Abstract
150 years ago, the physiologist Karl Vierordt discovered one type of systematic errors in time perception – an overestimation of long durations and underestimation of short durations, now known as Vierordt’s law. Here we review the original study in its historical context and ask whether Vierordt’s law is a result of an unnatural experimental randomization protocol. Using iterative Bayesian updating, we simulated the original results with astonishing accuracy. To validate whether the experimental protocol matters, we compared duration reproduction from two sequences with the same sampled distribution and found that trial-wise variation determines the reproduction error.
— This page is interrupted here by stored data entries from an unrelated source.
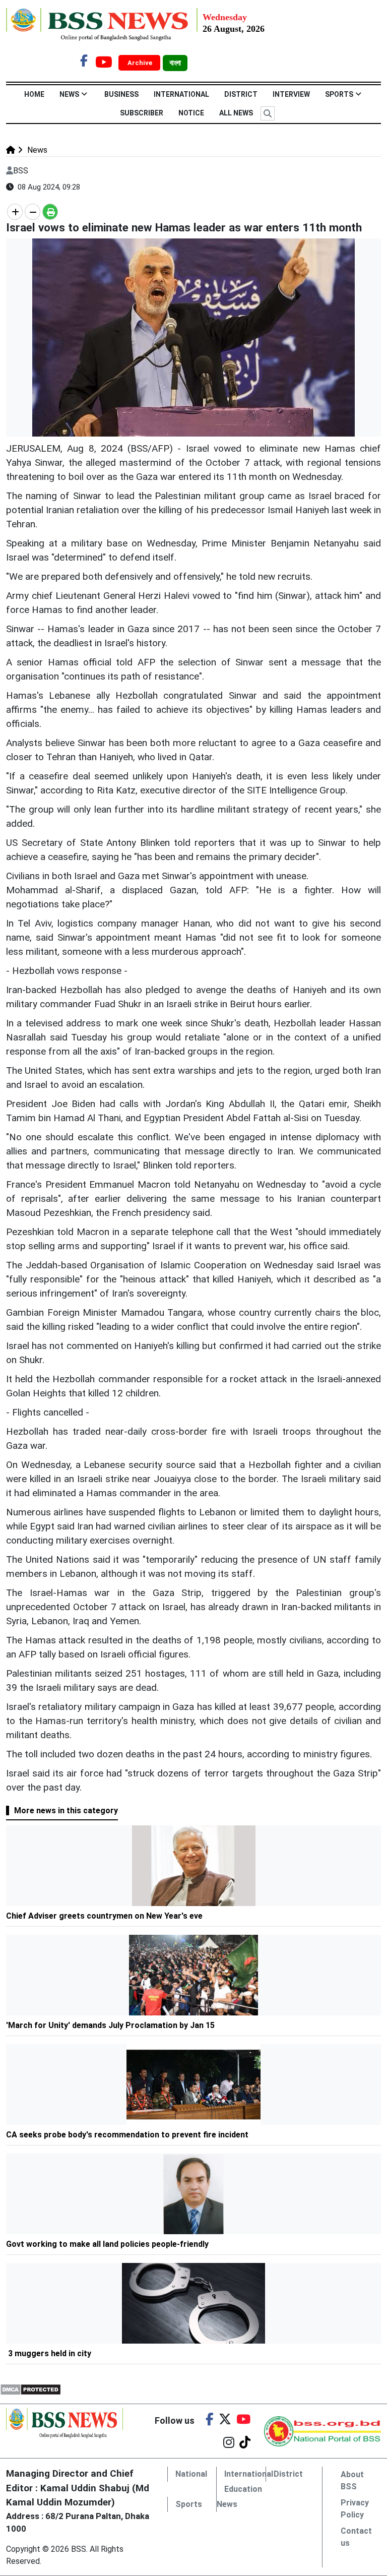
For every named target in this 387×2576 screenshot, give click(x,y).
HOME (34, 94)
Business (121, 94)
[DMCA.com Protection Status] (30, 2389)
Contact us (356, 2537)
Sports (339, 94)
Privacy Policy (355, 2509)
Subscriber (141, 113)
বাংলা (175, 63)
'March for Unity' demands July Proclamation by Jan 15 (111, 2025)
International (181, 94)
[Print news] (50, 212)
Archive (140, 63)
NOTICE (191, 113)
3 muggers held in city (49, 2353)
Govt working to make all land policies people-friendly (108, 2244)
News (69, 94)
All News (236, 113)
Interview (291, 94)
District (240, 94)
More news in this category (66, 1810)
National (191, 2474)
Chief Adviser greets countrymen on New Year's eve (104, 1916)
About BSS (352, 2480)
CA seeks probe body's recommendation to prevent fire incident (127, 2134)
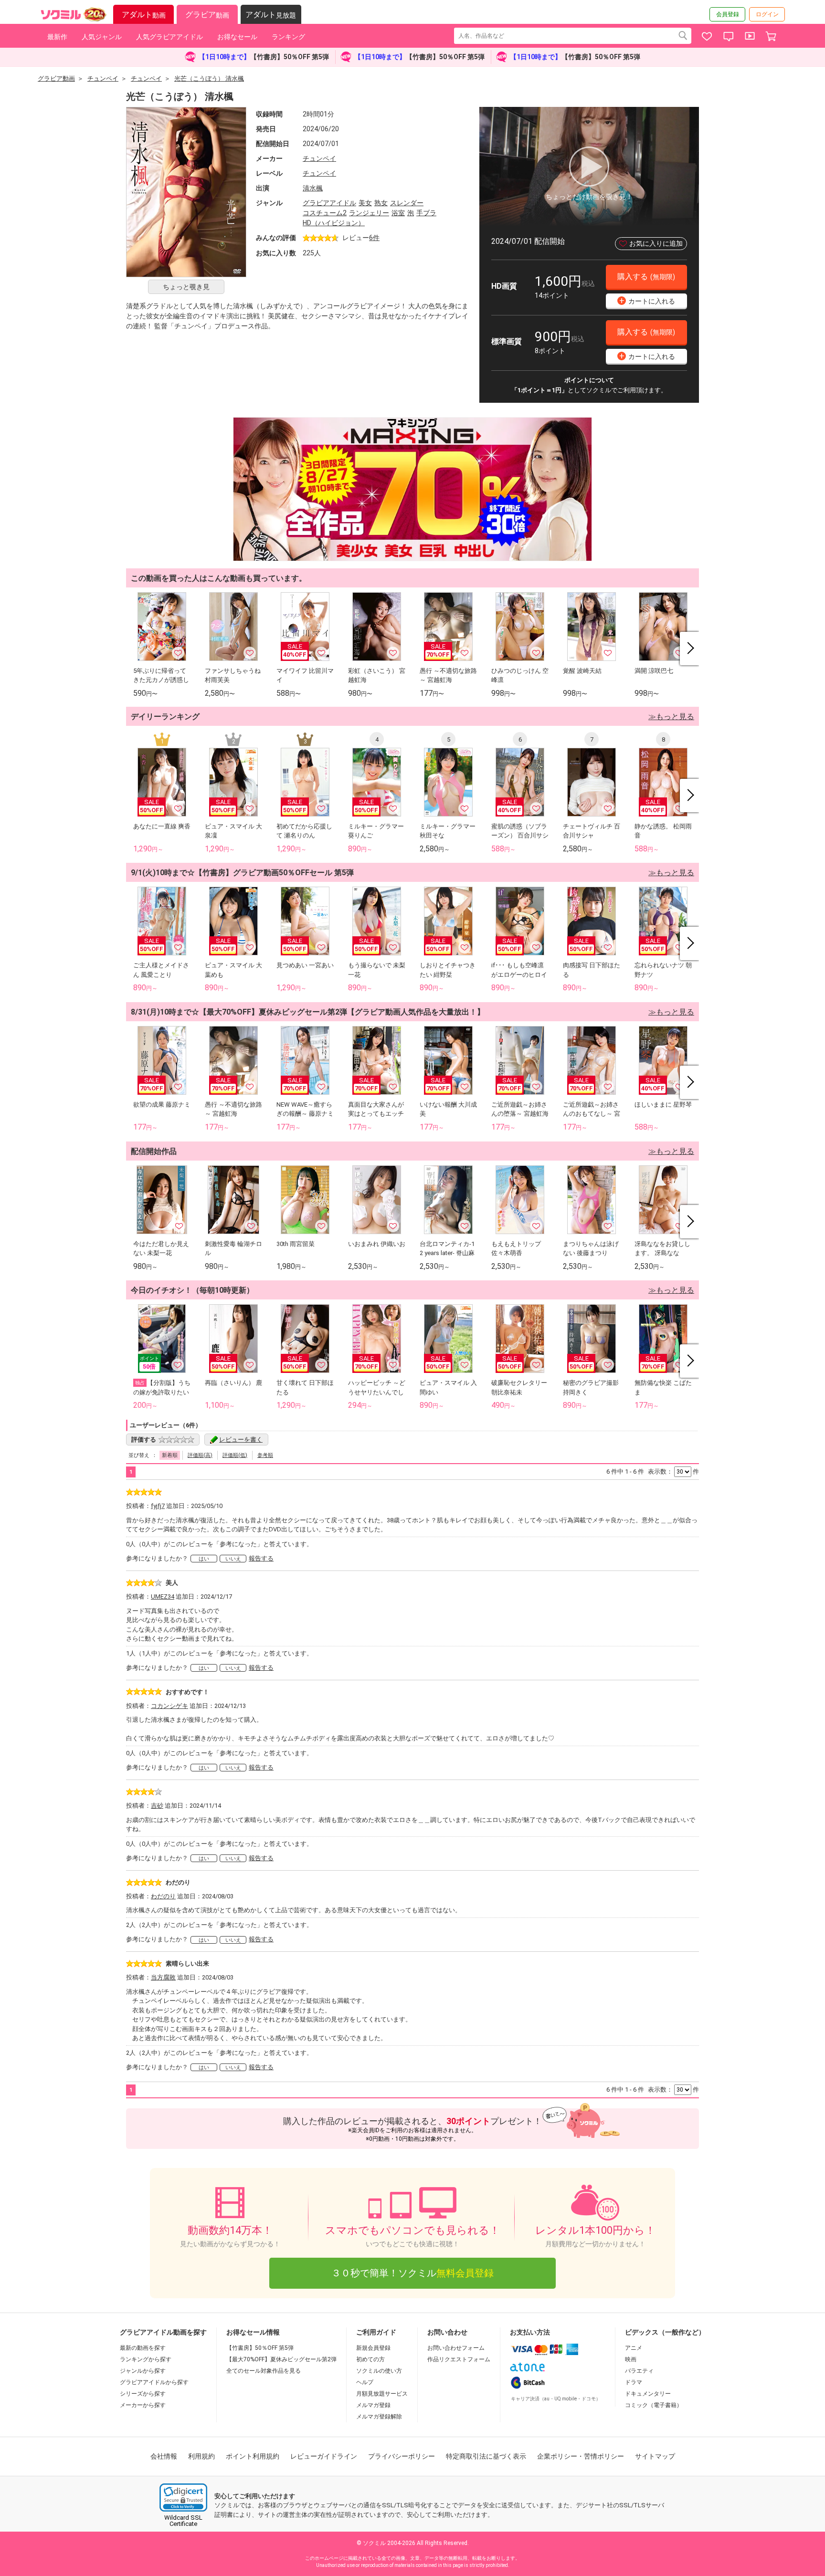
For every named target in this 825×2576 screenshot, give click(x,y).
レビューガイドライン (323, 2456)
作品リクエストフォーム (458, 2359)
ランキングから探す (145, 2359)
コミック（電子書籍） (653, 2405)
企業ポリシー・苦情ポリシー (580, 2456)
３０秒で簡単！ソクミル (412, 2273)
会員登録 (727, 14)
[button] (183, 2497)
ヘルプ (364, 2382)
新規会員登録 (373, 2348)
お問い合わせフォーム (456, 2348)
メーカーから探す (143, 2405)
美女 (365, 203)
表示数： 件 (673, 1471)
We conclude that Vierordt’s law is caused by an unnatural yet widely used experimental protocol.
One Sentence Summary Probabilistic modeling reveals that a classical perceptual error - Vierordt’s law - is caused by an unnatural yet widely used experimental protocol.
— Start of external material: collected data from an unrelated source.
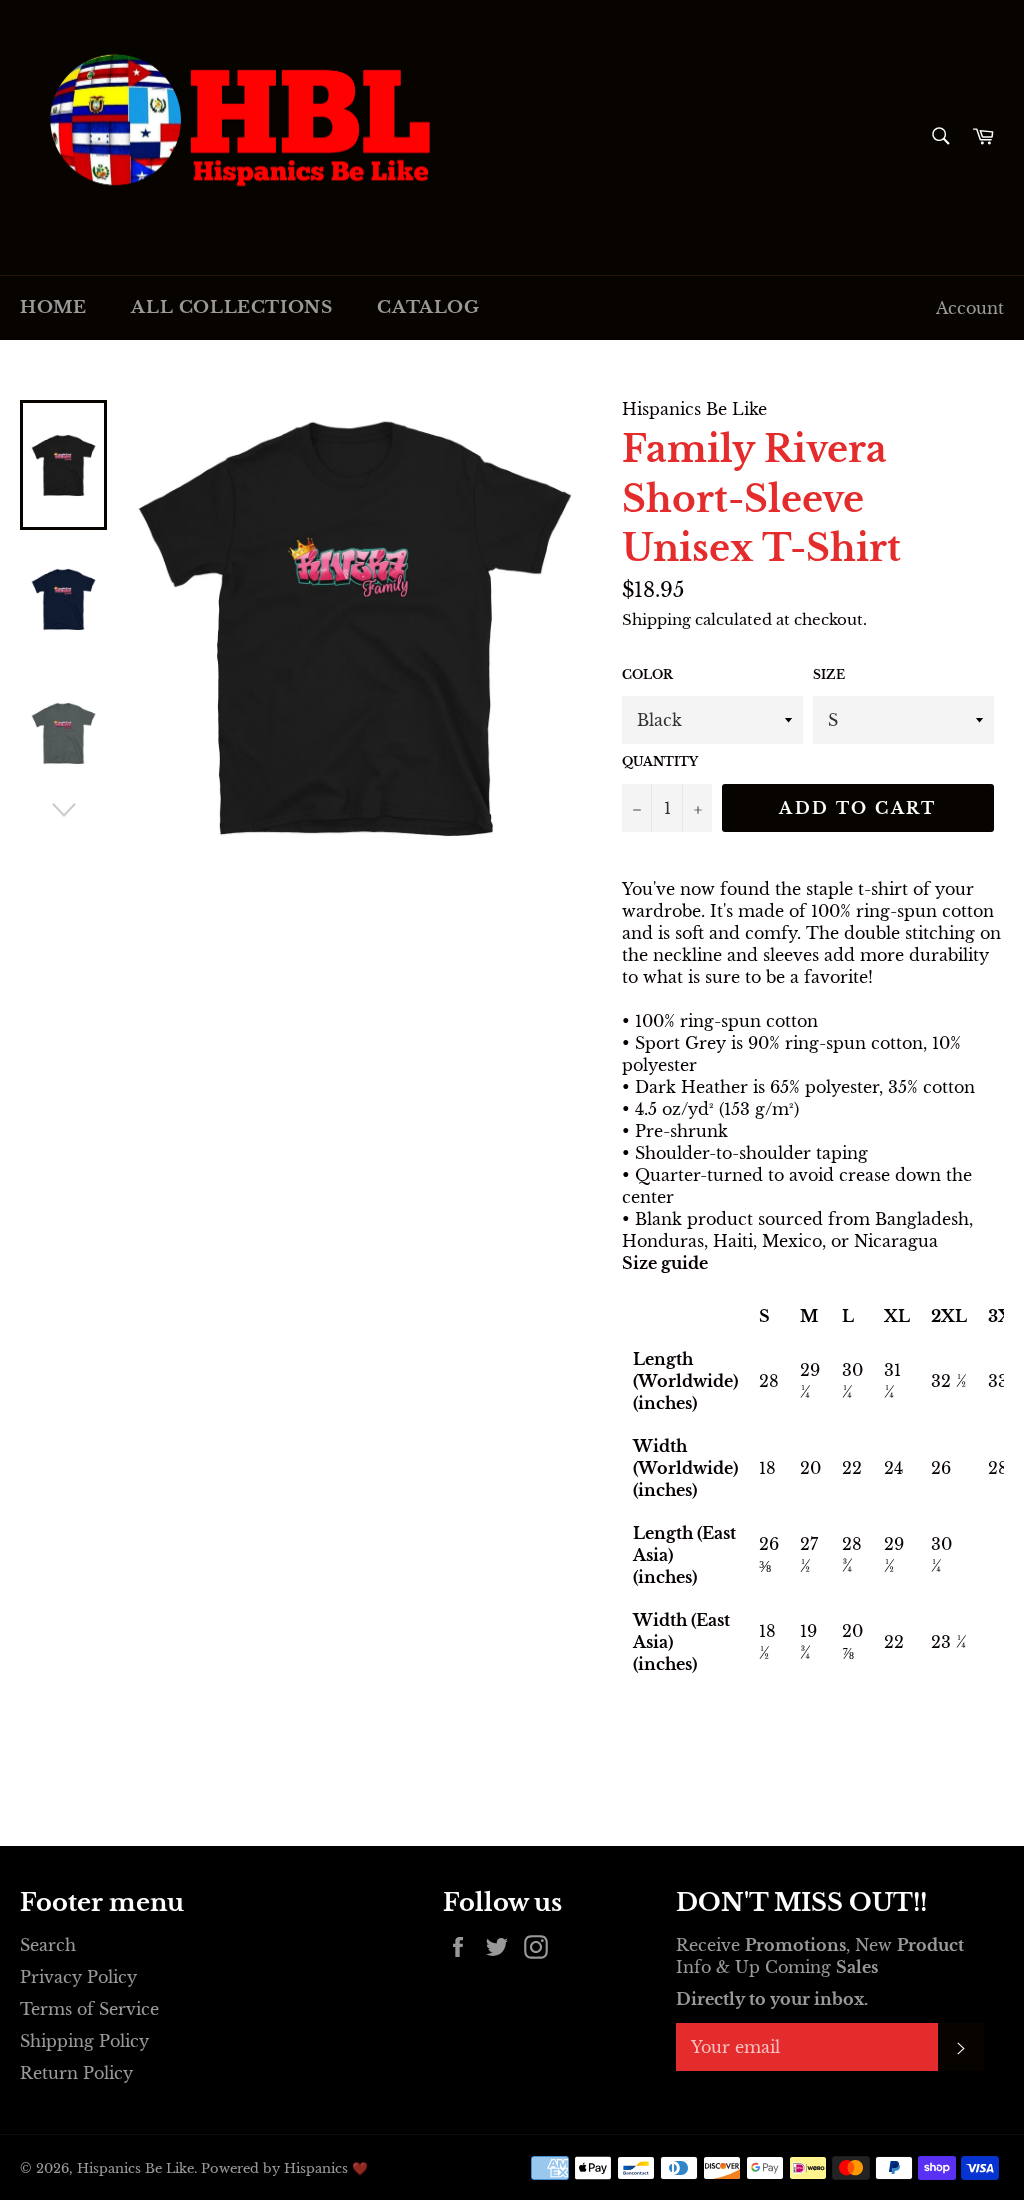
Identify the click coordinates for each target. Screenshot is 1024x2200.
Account (970, 308)
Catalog (428, 307)
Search (48, 1945)
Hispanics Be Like (135, 2168)
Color (647, 674)
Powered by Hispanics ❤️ (284, 2168)
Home (53, 307)
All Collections (231, 307)
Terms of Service (89, 2009)
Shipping (656, 619)
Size (829, 674)
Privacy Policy (78, 1977)
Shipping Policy (84, 2041)
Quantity (660, 761)
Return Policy (76, 2073)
Exactly 150 years ago, in 1868, Karl Vierordt, professor of physiology at the University of Tübingen, published his book “Der Zeitsinn nach Versuchen” (The sense of time according to experiments, 1), just a few years after Gustav Theodor Fechner’s groundbreaking book “Elemente der Psychophysik” (2) and one year after Hermann Helmholtz’s “Handbuch der physiologischen Optik” (3). His seminal book was the first quantitative attempt to investigate time perception with the methodology proposed and invented by researchers such as Ernst Weber, Gustav Theodor Fechner, and others.
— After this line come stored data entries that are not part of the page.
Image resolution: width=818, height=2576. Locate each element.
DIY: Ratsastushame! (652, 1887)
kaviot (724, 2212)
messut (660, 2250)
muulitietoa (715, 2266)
One of his main findings, and the one that best survived time, is now known as Vierordt’s law. According to this law, short temporal durations tend to be overestimated, whereas long durations tend to be underestimated. Somewhere in between there is an “indifference point” where perceived time is veridical. The mechanisms underlying Vierordt’s law have long remained obscure. Vierordt’s law was considered as an unexplained problem that “currently defies any coherent theoretical treatment” up until 10 years ago (4).
For his main experiments, most of them done by Karl Vierordt as an only participant with the help of his assistant. His assistant produced a time interval by two clicks, and he replicated this stimulus by clicking a third time so that the interval between the second and third clicks was perceived as long as the interval between the first and second clicks. The machinery used for the experiments was sophisticated enough to allow recording of stimulus and response from durations below 250 ms to several seconds. Luckily, Vierordt explained his methods in detail and also published most of his data as tables. In the following, we concentrate on his Table A as an example (1, p36). It lists the average stimulus duration together with the signed error of reproduction for 22 intervals (from below 250 ms to above 8 s) and the corresponding number of repetitions (ranging from 25 to 83). The whole experiment consisted of overall 1104 trials presented consecutively, which clearly demonstrated the main feature of Vierordt’s law, an overestimation of the short intervals and underestimation of the long intervals with the indifference point around 2.25 s (see Figure 1A).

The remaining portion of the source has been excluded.